- OBJECTIVE: Give back every line of the records below word for word, leaving out the pictures.
-- -- --
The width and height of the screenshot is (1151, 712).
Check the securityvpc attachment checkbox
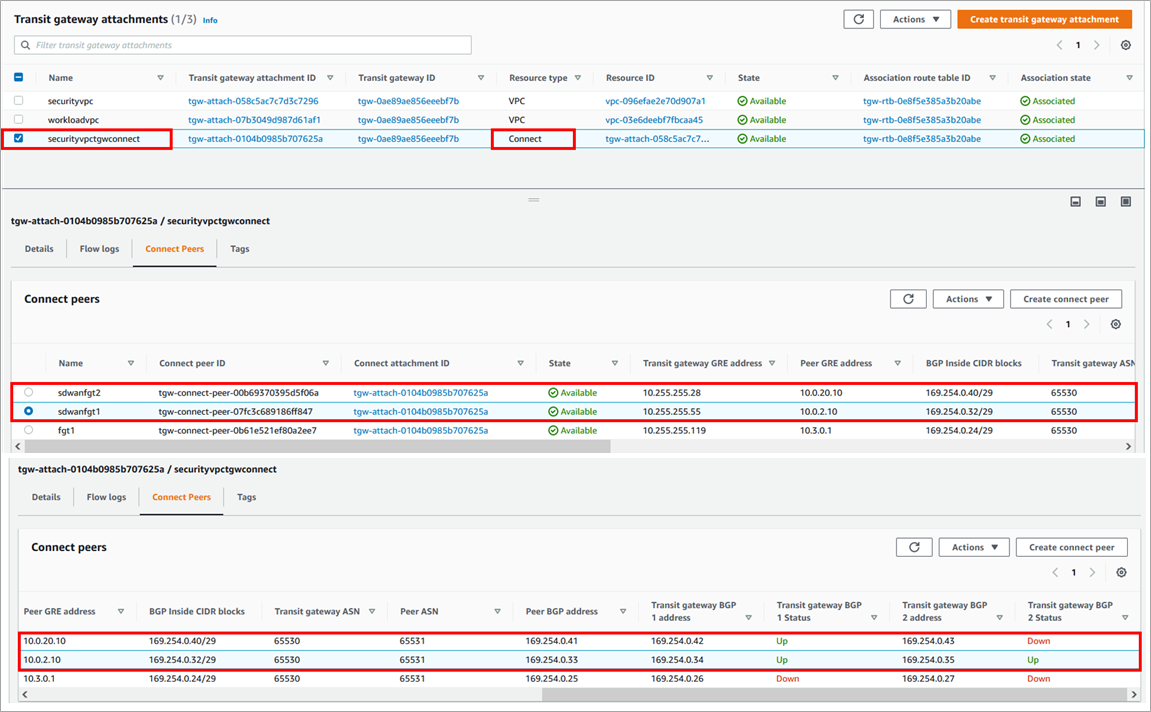pos(19,101)
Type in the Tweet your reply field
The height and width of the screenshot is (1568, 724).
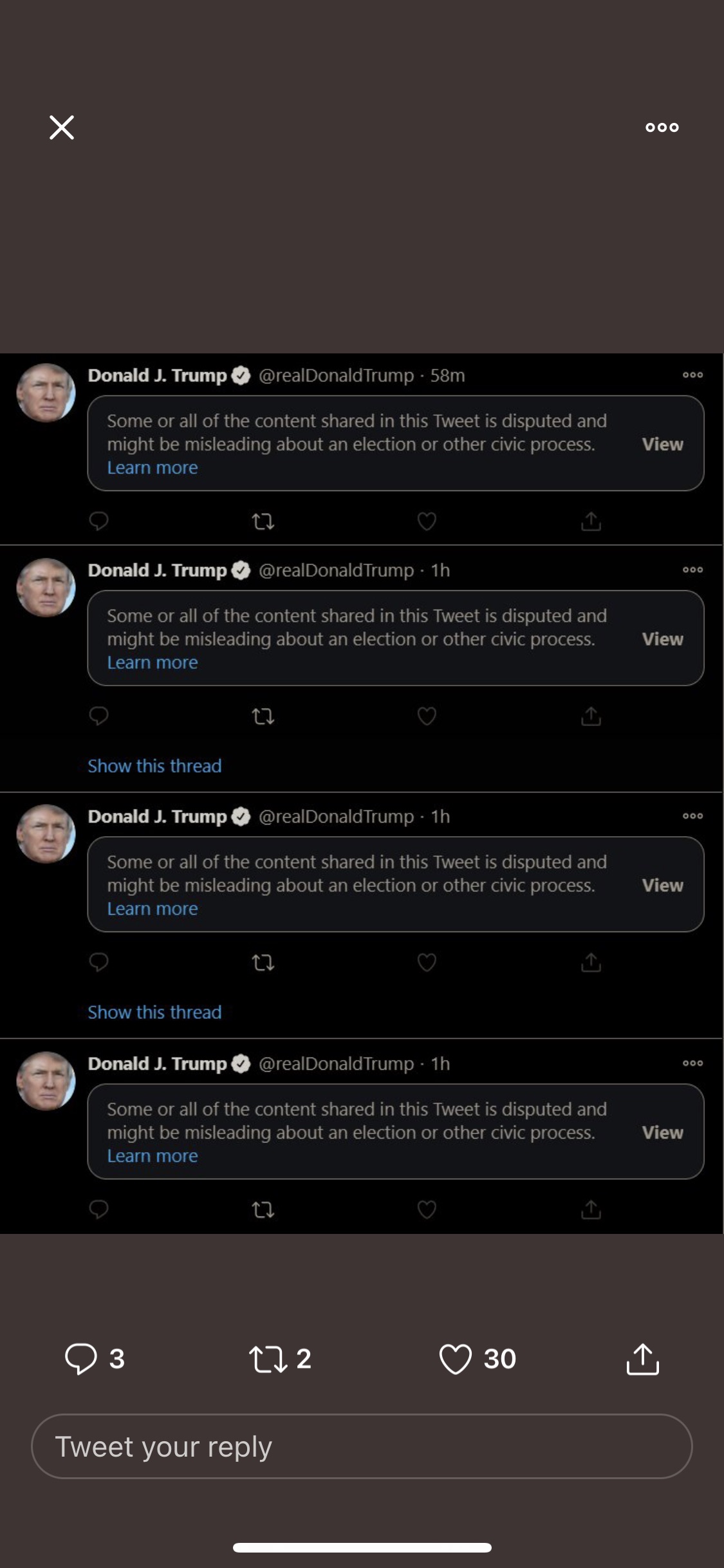click(362, 1446)
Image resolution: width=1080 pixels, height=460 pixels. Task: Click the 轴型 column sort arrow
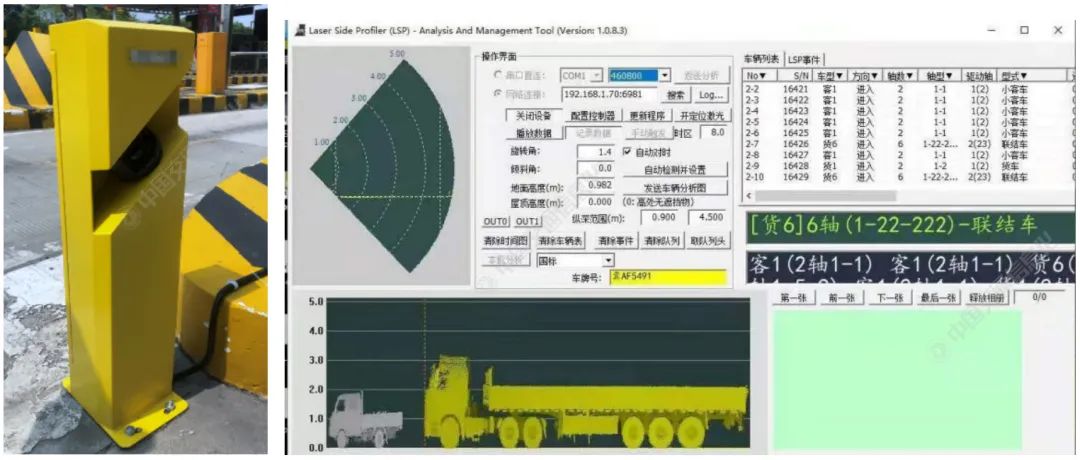click(x=949, y=76)
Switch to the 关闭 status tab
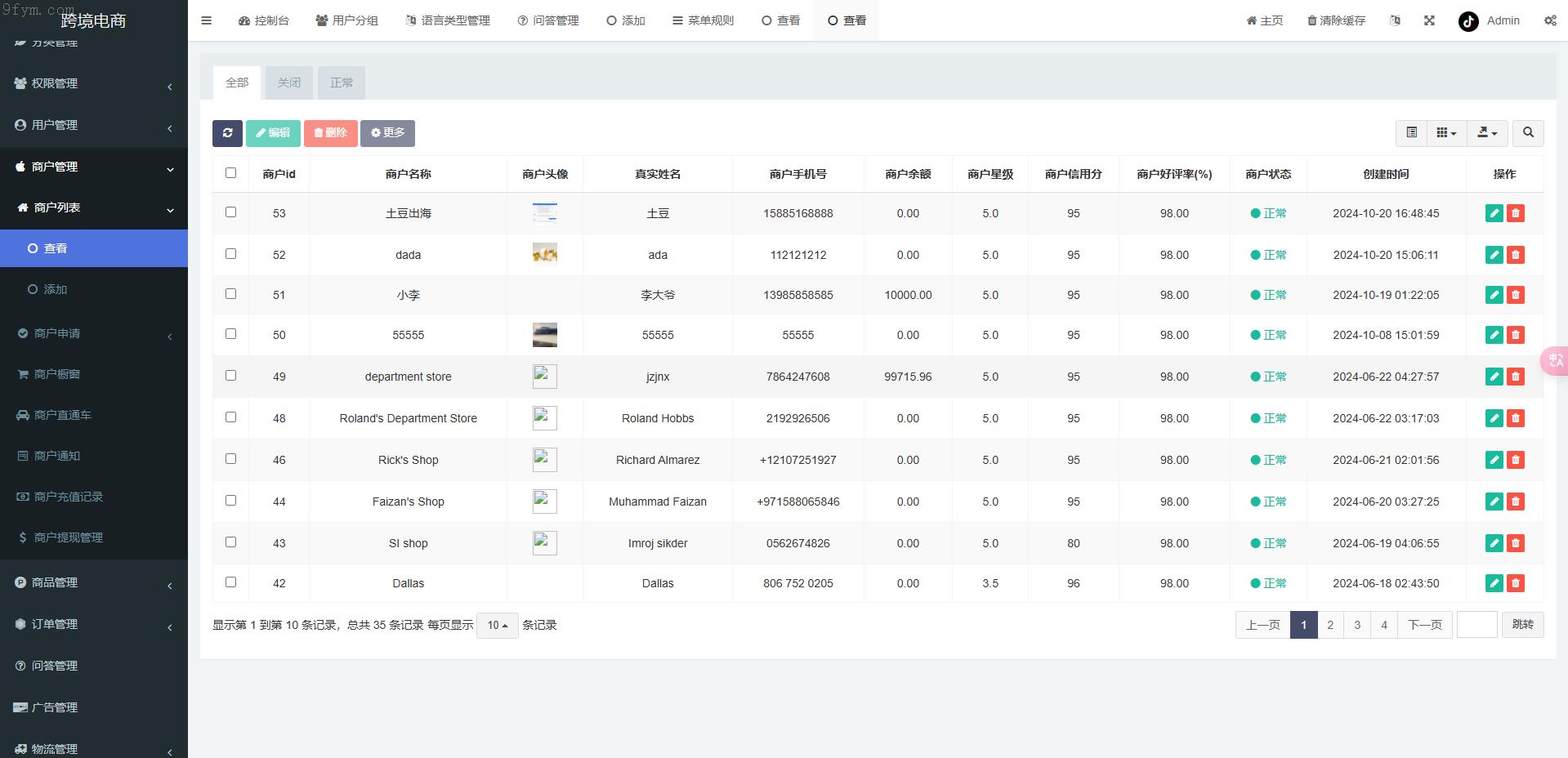 click(x=289, y=82)
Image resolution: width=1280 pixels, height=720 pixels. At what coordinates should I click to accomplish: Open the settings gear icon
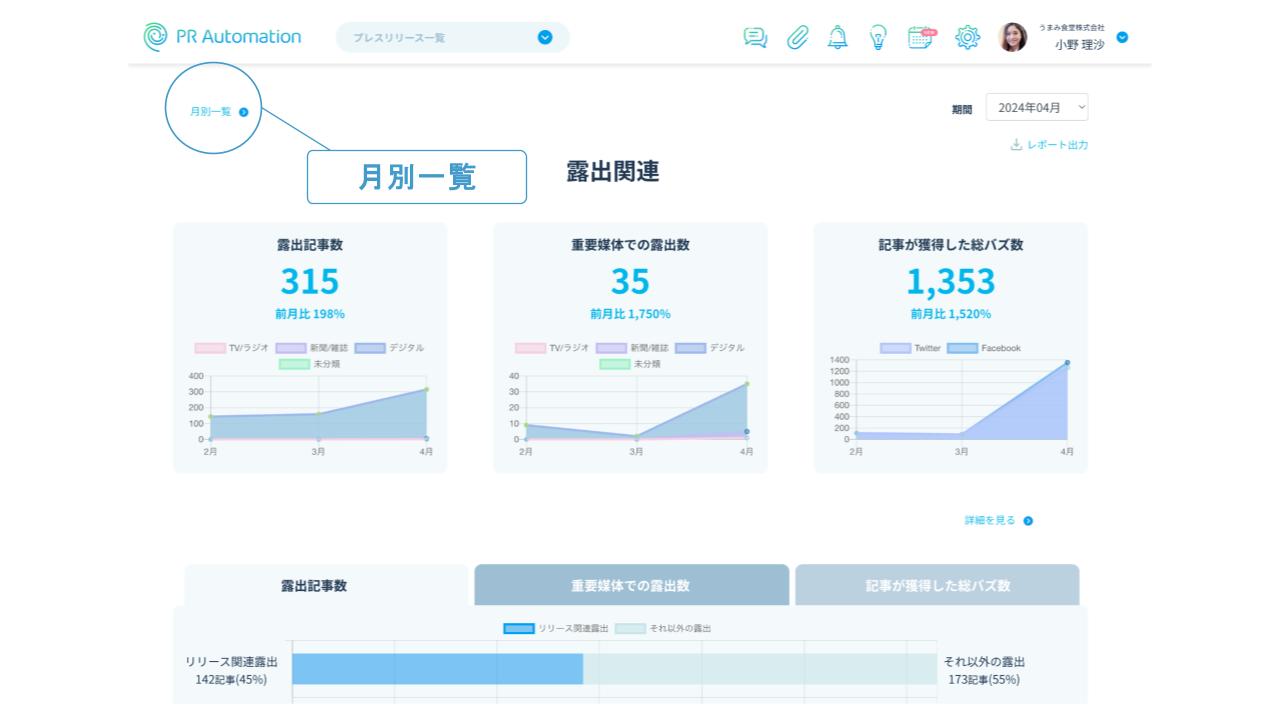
-- -- --
- REPLY:
The width and height of the screenshot is (1151, 712).
Check the securityvpc attachment checkbox
pos(19,101)
Type in the Tweet your reply field
The height and width of the screenshot is (1568, 724).
click(362, 1446)
Image resolution: width=1080 pixels, height=460 pixels. Task: Click the 轴型 column sort arrow
click(x=949, y=76)
Switch to the 关闭 status tab
 click(x=289, y=82)
Image resolution: width=1280 pixels, height=720 pixels. At what coordinates should I click to accomplish: Open the settings gear icon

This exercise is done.